Forchheim, Mittwoch, 10. Oktober 2012

Peer Steinbrück steht wegen seiner Einkünfte in der Kritik. Was sagen Bundestagsabgeordnete aus der Region?
Der SPD-Kanzlerkandidat Peer Steinbrück wurde für seine Vortragshonorare kritisiert. Über Zweiteinkommen von Bundestagsabgeordneten wird seitdem heftig diskutiert. Foto: dpa


Nach der heftigen Kritik an SPD-Kanzlerkandidat Peer Steinbrück und seinen zahlreichen Nebeneinkünften, drehen die Sozialdemokraten nun offensichtlich den Spieß um. Die Partei wolle die "Transparenzregeln für Abgeordnete verschärfen", verkündeten die Sozialdemokraten zu Beginn dieser Woche. Was sagen die Abgeordneten aus der Region zu der Diskussion um die Nebeneinkünfte?
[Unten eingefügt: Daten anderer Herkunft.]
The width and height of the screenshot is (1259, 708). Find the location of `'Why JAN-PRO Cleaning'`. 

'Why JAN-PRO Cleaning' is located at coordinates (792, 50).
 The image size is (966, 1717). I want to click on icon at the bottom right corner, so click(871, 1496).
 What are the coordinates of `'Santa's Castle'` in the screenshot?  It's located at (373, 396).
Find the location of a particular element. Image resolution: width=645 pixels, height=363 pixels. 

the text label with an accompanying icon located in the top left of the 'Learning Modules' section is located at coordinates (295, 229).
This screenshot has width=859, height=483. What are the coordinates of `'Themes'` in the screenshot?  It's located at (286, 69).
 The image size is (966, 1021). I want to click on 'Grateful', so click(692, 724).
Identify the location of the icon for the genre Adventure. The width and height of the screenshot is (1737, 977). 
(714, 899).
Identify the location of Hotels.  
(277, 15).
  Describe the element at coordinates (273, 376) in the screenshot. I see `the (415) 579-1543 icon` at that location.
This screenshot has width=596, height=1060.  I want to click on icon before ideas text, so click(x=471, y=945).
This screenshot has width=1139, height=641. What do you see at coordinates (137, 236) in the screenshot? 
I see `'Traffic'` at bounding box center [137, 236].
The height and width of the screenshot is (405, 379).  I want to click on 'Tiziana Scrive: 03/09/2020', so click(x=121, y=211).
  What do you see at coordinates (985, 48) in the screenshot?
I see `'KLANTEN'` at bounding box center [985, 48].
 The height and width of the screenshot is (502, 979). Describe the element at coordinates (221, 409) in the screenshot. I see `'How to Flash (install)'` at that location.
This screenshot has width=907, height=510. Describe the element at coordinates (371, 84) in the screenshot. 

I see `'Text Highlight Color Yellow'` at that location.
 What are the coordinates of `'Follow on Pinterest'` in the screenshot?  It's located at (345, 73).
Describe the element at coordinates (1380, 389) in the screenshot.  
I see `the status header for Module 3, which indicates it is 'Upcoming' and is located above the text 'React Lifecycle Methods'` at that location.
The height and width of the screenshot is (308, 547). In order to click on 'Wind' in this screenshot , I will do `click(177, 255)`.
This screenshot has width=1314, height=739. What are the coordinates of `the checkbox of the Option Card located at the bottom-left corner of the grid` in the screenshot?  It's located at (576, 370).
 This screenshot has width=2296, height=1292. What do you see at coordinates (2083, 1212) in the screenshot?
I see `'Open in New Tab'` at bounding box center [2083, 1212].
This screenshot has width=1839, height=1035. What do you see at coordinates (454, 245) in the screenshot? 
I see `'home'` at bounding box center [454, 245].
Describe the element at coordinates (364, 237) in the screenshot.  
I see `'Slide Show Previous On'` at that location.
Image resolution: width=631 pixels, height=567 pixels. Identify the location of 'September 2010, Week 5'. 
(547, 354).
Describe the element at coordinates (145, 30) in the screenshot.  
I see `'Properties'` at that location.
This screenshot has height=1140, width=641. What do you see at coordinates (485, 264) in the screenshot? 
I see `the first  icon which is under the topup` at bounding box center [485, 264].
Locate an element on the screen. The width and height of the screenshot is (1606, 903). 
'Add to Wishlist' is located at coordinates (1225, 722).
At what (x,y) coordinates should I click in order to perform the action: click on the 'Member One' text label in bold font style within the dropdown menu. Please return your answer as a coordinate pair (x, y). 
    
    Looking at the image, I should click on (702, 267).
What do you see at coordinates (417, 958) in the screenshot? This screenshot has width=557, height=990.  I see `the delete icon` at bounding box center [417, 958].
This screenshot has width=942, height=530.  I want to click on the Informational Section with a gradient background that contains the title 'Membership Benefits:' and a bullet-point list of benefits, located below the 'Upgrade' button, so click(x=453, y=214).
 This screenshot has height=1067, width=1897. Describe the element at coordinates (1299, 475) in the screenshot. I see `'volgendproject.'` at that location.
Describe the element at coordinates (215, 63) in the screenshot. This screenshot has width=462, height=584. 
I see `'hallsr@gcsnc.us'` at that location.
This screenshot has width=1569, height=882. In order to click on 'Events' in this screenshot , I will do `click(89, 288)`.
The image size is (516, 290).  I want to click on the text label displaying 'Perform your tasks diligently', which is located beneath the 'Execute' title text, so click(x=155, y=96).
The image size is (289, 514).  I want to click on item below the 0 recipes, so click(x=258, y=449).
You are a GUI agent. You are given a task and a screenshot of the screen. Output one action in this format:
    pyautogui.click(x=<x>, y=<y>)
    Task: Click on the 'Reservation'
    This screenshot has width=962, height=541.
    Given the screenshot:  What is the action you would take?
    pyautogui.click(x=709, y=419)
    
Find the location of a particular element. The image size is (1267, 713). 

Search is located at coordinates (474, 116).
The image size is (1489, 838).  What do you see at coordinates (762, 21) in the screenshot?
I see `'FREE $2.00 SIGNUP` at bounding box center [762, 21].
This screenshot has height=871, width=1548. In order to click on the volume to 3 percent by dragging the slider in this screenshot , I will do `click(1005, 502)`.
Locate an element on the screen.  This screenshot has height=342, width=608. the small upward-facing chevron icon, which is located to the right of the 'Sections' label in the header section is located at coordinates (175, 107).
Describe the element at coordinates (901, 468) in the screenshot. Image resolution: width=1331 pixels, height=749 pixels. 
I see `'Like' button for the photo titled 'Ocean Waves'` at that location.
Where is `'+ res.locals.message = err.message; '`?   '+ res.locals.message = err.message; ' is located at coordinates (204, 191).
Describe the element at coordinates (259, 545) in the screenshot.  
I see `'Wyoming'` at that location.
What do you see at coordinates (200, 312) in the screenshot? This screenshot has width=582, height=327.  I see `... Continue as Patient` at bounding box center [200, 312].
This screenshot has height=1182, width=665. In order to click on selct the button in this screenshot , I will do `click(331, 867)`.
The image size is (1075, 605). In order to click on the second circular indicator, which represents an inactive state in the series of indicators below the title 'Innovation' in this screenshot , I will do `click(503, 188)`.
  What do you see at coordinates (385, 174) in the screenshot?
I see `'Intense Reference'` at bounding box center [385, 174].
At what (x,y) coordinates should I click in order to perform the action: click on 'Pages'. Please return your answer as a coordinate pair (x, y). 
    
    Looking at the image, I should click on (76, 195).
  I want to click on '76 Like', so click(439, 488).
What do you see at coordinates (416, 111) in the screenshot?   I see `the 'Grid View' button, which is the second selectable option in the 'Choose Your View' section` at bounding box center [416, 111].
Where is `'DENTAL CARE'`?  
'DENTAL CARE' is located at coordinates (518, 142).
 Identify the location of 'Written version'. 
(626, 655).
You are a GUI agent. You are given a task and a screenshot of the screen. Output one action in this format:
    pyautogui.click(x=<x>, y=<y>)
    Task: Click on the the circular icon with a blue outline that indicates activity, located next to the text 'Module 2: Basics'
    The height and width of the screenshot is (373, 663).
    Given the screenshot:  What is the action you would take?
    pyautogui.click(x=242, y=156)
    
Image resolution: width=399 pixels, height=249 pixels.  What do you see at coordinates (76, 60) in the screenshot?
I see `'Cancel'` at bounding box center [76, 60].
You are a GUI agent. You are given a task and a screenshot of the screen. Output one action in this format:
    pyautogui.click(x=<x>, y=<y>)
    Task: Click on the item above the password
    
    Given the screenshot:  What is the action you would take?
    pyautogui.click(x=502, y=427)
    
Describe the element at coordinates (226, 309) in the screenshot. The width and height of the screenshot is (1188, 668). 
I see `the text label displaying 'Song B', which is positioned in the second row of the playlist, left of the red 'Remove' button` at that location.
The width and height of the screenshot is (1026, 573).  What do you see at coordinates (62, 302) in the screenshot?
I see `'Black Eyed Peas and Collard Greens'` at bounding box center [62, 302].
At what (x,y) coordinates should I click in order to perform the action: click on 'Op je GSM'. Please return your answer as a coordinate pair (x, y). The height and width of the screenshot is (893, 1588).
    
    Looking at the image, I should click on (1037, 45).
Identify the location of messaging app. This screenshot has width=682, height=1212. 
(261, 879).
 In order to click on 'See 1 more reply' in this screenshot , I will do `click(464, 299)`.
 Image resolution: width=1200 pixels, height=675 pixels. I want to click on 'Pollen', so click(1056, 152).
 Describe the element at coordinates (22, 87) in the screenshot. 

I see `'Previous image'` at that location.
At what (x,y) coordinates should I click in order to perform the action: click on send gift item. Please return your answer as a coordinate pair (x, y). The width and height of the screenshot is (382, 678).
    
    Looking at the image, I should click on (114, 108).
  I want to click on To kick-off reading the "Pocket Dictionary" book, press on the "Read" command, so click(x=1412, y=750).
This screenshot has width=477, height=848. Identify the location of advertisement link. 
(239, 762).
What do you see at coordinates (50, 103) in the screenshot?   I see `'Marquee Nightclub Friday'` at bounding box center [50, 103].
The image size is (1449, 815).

"Im Hauptberuf bin ich Abgeordnete", betont Anette Kramme. Die Rechtsanwältin aus Bayreuth vertritt auch den Landkreis Forchheim für die SPD im Bundestag in Berlin. "Meine Kanzlei bestand schon, bevor ich in den Bundestag eingezogen bin. Hätte ich meine Mitarbeiter entlassen sollen?", fragt sie.

Eine "heuchlerische" Debatte

Für das Jahr 2011 hat die Abgeordnete Kramme über 80 veröffentlichungspflichtige Einkünfte. 72 Einträge finden sich für die Stufe 1. Das sind Einnahmen zwischen 1000 und 3500 Euro. Weitere Einträge finden sich 2011 für die Stufen 2 (bis 7000 Euro) und 3 (über 7000 Euro). Nach Adam Riese kommt man auf minimal rund 128.000 Euro und maximal rund 328.000 Euro veröffentlichungspflichtige Einkünfte.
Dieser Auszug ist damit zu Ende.